These days if you’re following the Farsi media to any extent, you have probably heard of the “Iran National Information Network,” (NIN). In propagandistic speeches of the so-called “innovative” minister of communication or blog posts on state-run Iranian  websites, you can find the footprints of this controversial topic.

After Iran’s anti-government uprisings in last November, the government shut down the internet for five days. During this period, everyone got a better understanding of Iran’s national information network’s technical aspects and its intentions. In the government’s propaganda about NIN, they take South Korea as an example for separating the national network from the world wide web and they compare NIN with South Korea’s intranet. Iran’s government defines the project’s goal as providing faster internet services, lowering costs for users and easing banking and governmental regulations. But what is the reality of this so-called Iran’s “national” information network? Why isn’t this pattern a worldwide standard?

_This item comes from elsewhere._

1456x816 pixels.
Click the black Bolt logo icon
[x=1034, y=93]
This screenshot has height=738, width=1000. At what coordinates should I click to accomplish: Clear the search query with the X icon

History and Facts of Iran’s National Information Network (NIN)

The first discussions on Iran’s NIN started date back to the presidency of Mahmoud-Ahmadinejad in 2005. At the time, the government described it as a plan to reduce Iran’s dependence on the world wide web. Based on the website of the Ministry of Information and Communications Technology (I.C.T), in 2005, the government declared that in three years, NIN would be operational. But despite all the propaganda, this discussion didn’t leave the government’s offices until 2010. In 2010 the NIN project became part of the “Fifth Development program,” and based on the report of government-run news agency’s  ISNA, and considering all the pieces of evidence, this project is still incomplete and non-operative.

The cyber-related research center of Harvard, Berkman Center for Internet & Society declares that Iran’s government has spent more than $6 billion for the National Information Network. “the NIN is the most costly national telecommunications project in the history of the Islamic Republic. Other affiliated costs align well with the NIN’s overarching goals: $1.5 billion on a domestic search engines project” says Simin Kargar from Klein Center.

The NIN project was meant to be finished in three phases by the end of 2015:

  • Phase one: Separating national network from the world wide web
  • Phase two: Relocating all Iranian sites to domestic hosts (planned for completion by 2013)
  • Phase three: setting up local management for the NIN and providing total access and control by the authorities

Despite this staging, this project has egregious flaws. For example, during the five days of complete internet shutdown in Iran last November, none of the two main domestic search engines,, and were dysfunctional and therefore users had to type the full URL in order to access the website. So far the NIN services include: domestic messengers such as iGap, Soroush, BisPhone; domestic email providers like Mihanmail, Chmail(Chapar) and Mailfa; but all of these platforms are suffering from critical malfunctions.

The Islamic republic says that NIN would reduce the costs of the world wide web, secure users’ connections, provide wider and cheaper bandwidth, more secure banking and sustainability of communication in case of emergency internet blockage. But after spending an extraordinary amount of money and the passage of over 14 years since the beginning of this project, still these goals seem far away from reality.

A quick look at Iran’s history of Cyber-suppression

After the series of civil protests in multiple cities inside Iran last November, the government blocked down the internet for five days in a row to stop the demonstrations and freely suppress them. Globally it was an unprecedented act of its kind and there are very limited countries that implement such censorship of the internet. In comparison 2019 Hong Kong’s protests are a good example. After seven months of civil protests in Hong Kong, its autonomous government has not let itself trigger the kill switch and shut down the internet. Iran has a very dark history in this regard so that in any study on the internet and information censorship this country, plays a critical rule. Even though the NIN project is still inoperational, Iran has banned most social media networks such as Facebook, Twitter, and Youtube. After the earlier civil demonstrations of 2018, the regime added Telegram – a very famous messaging application with over 40 million users in Iran – to its blacklist. Harassment and imprisonment of social media activists are also a daily routine of the Iranian regime.

What Iran’s hiding about its National Information Network (NIN)

The devil is in the details. Based on the pieces of evidence of the Ministry of Information and Communications, after the third phase and making the NIN operational, users outside Iran don’t have permission to connect to websites and service providers inside Iran’s NIN. This clarifies the ultimate goal of this multi-billion-dollar mechanism. That way, beyond all propaganda of the regime about the benefits of the National Information Network for Iranian users, it turns out that the main objective of this project is censorship and suppression of information exchange in parallel with social and political repression. So comparing Iran’s national internet with South Korea is nothing but a lie and it’s more comparable with China’s notorious firewall or the Censored internet of Russia.